BEGIN Supplied passage
By FnF Desk | PUBLISHED: 12, Jul 2014, 15:37 pm IST | UPDATED: 12, Jul 2014, 16:33 pm IST

Monsoon to pick up in central, northwestern India by July 15: MeT

New Delhi: Monsoon in central and northwestern India, which is currently reeling under severe heat, is likely to pick up by July 15, said the MeT department. IMD Director BP Yadav said that pressure in Bay of Bengal has affected monsoon and that there will be humidity till July 14. He also said that the present weather is due to absence of clouds.

Weak rainfall in the country since June when the monsoon season starts, crucial to the agricultural earnings, has raised concerns of a first drought in five years.

Summer planting had tumbled by almost half until Friday from a year earlier, seasonal showers have trailed a benchmark average by 43% as of Thursday and water reserve levels dropped from a 10-year average for the first time this year, presenting a string of woes for the new government preparing to face the first drought in five years, reports fe Bureau in New Delhi.

Importantly, rainfall so far this season has been lower than even 2009 - when the country witnessed the worst drought in 37 years - as the deficit was 36% during the same period that year.

In 2009-10, the drought shrank grain production by 6%, pushed food inflation up by 15.27% and drove down farm sector growth to a paltry 0.8%, compared with the overall economic growth of 8.6%.

The sluggish progress of rains after a five-day delay in the arrival of the monsoon over the Keratin coast have severely affected the sowing of summer crops.

Late last month, private forecaster Skymet warned of a 60% probability of a drought year. According to the India Meteorological Department (IMD), only 15% of the country has received normal rainfall while 52% and 33% of the areas have received deficit and scanty rainfall, respectively.

The IMD defines rainfall between 96-104% of the long-period average as normal and below 90% as scanty rainfall.
END Supplied passage
▶ What this exercise asks:
1. Answer these questions using the monsoon article.
(a) By what date is the monsoon expected to pick up in central and northwestern India?
(b) What was the rainfall deficit during the same period in 2009?
(c) Which private forecaster warned of a 60% probability of a drought year?
2. Carry the monsoon article further, starting after its final sentence.
The lines that come after this article are from a separate source.
BEGIN Input data
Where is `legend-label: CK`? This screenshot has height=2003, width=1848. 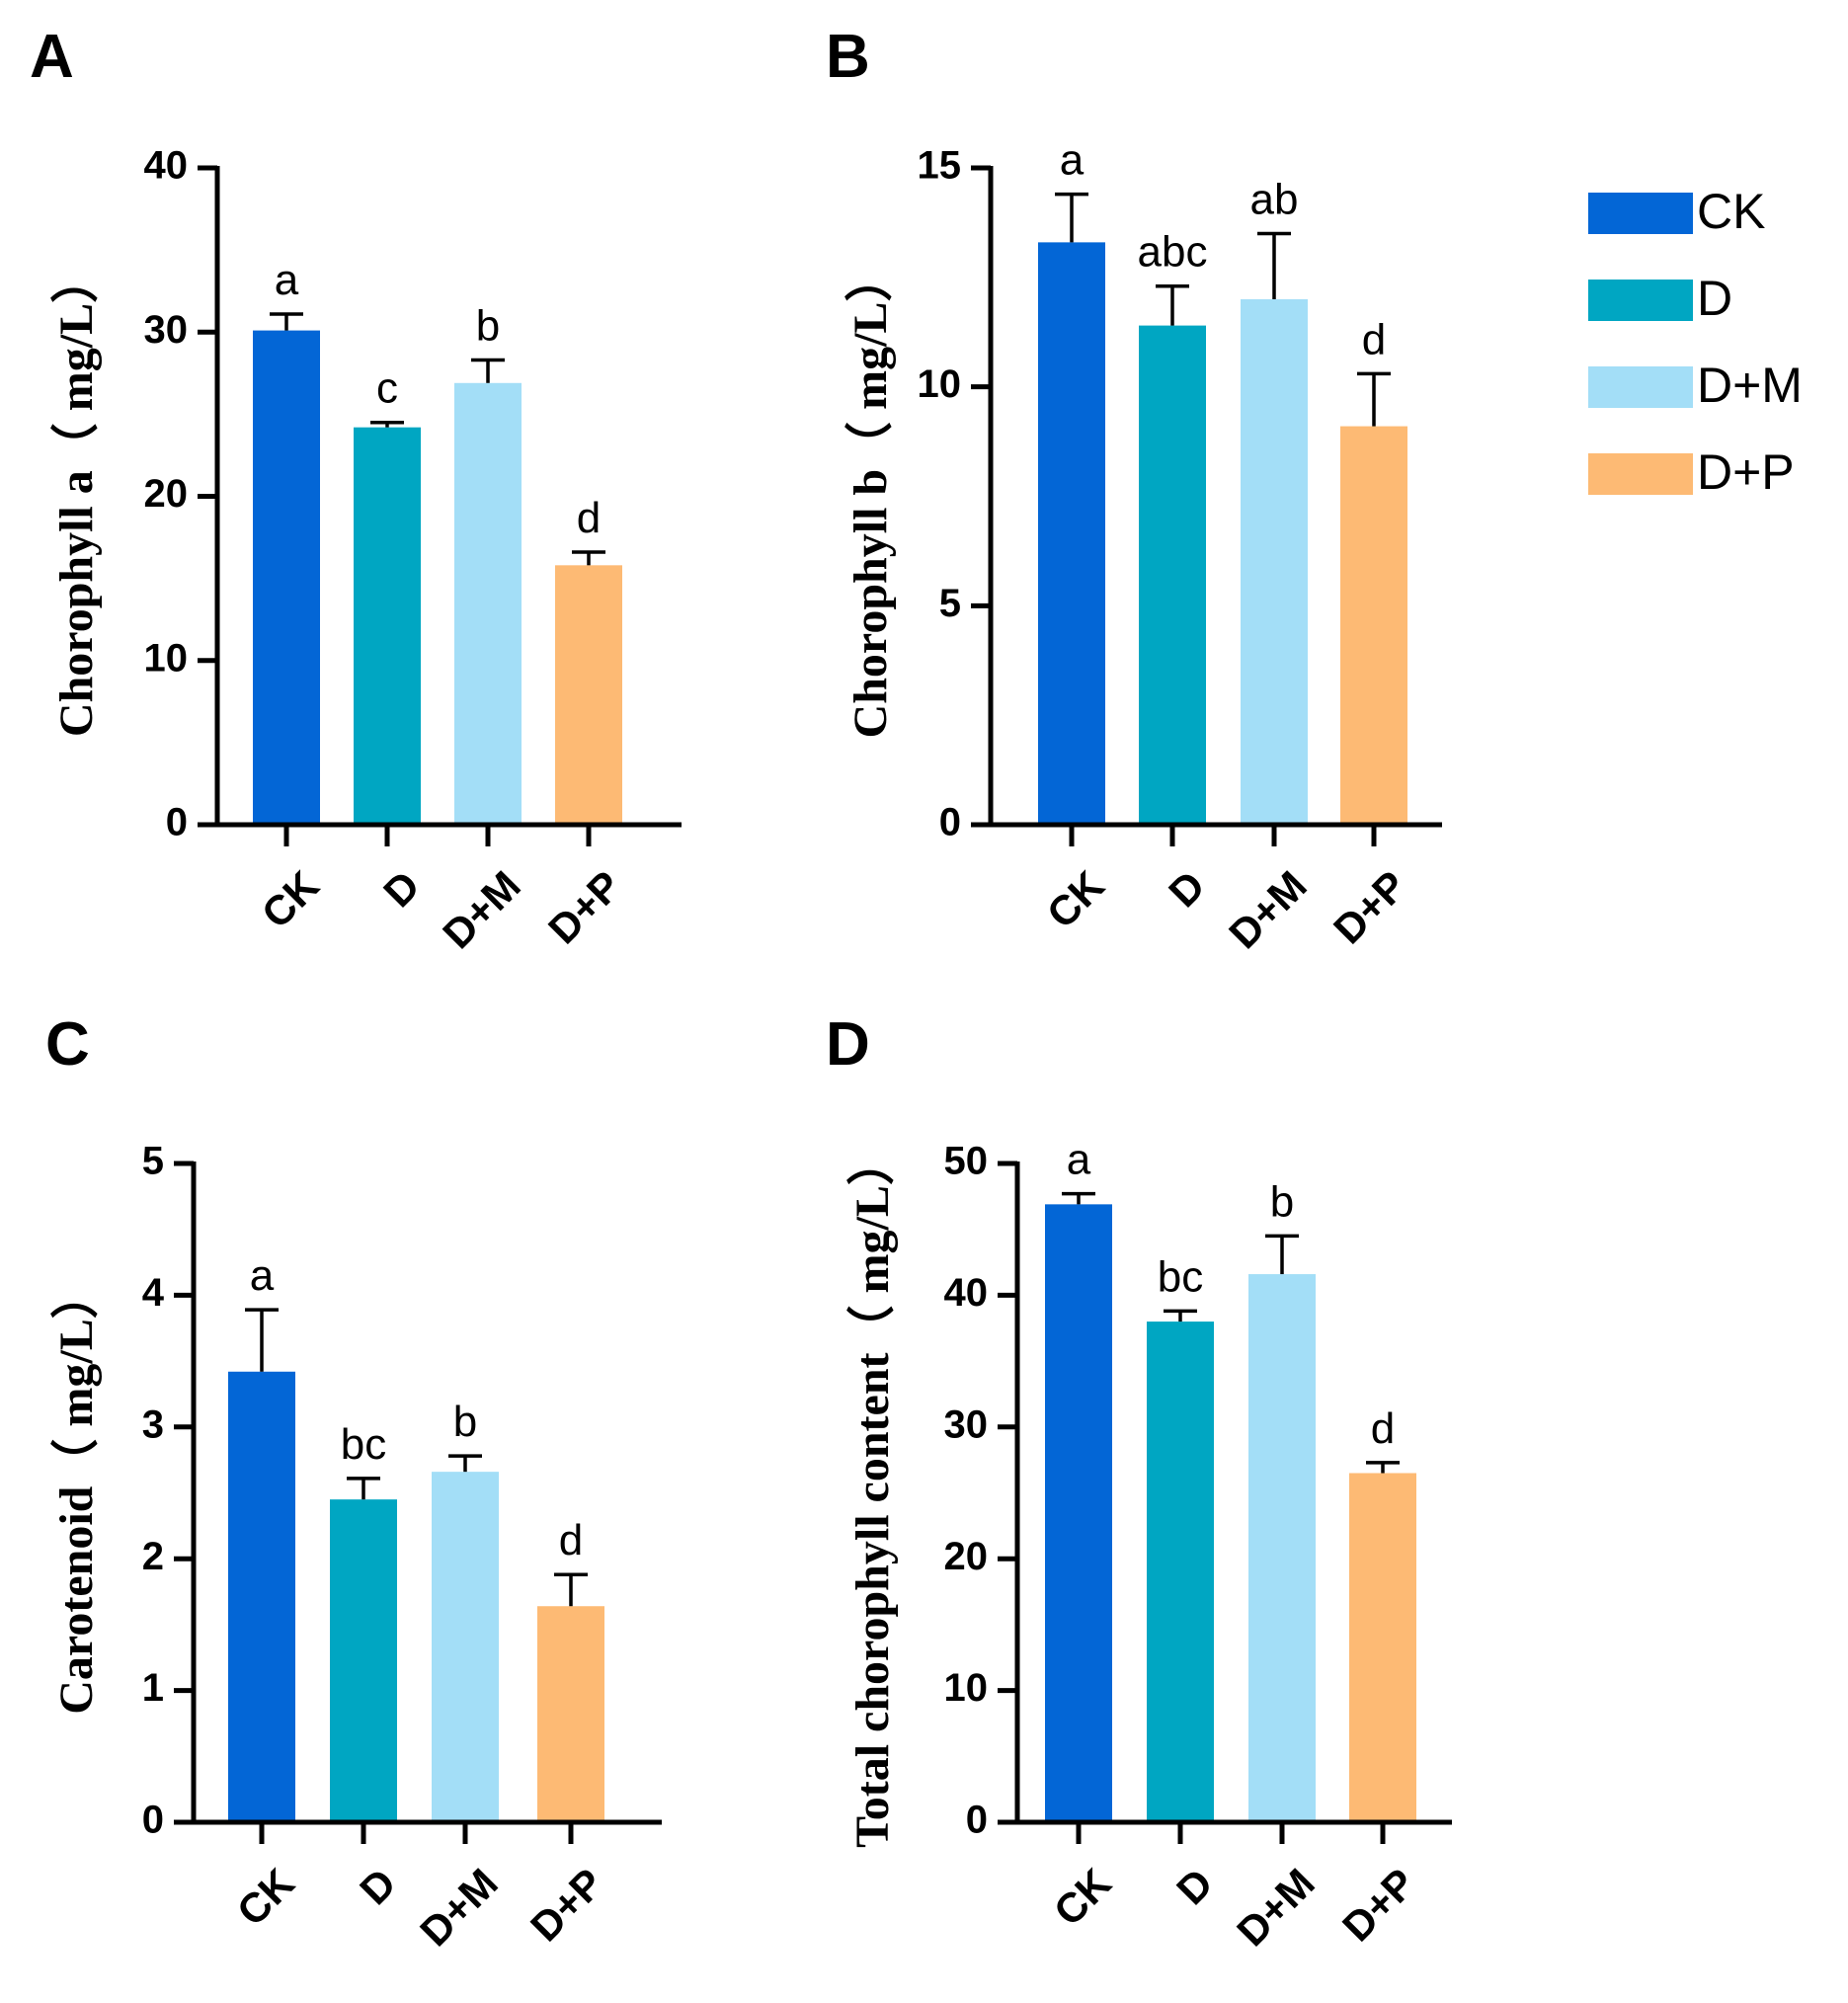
END Input data
▶ Per-task outputs:
1.
(a) July 15
(b) 36%
(c) Skymet

2.
However, in a sign of some relief, the IMD said on Friday that “conditions are favourable for further advance of the southwest monsoon into some more parts of Gujarat during next two days”. Gujarat, Maharashtra and parts of Madhya Pradesh that are part of the central region have received scanty monsoon rainfall till now.

According to the Met department, heavy rainfall would occur at many places over Chhattisgarh, West Bengal, Odisha, Jharkhand, Assam & Meghalaya, Telangana and coastal Karnataka during next two days. However, northern regions are unlikely to get any monsoon rains over the next few days, the IMD said.

In June, the IMD had forecast that monsoon rains this year would be 93% of the LPA, with a 33% probability of deficient monsoon rains and 70% chances of a recurrence of an El Nino system. It had forecast the worst deficit in rainfall (15%) for the northwestern region this year.

The latest weather update by private weather forecaster Skymet said weather in the key oilseeds-producing states of Rajasthan and adjoining areas like northwest Madhya Pradesh.

However, Finance Minister Arun Jaitley has assured that the government was prepared to tackle a drought situation.

In 2009 the worst drought in nearly four decades forced India, the world's top sugar consumer, to buy large quantities of the sweetener from top producer Brazil, driving benchmark New York futures to a 30-year high.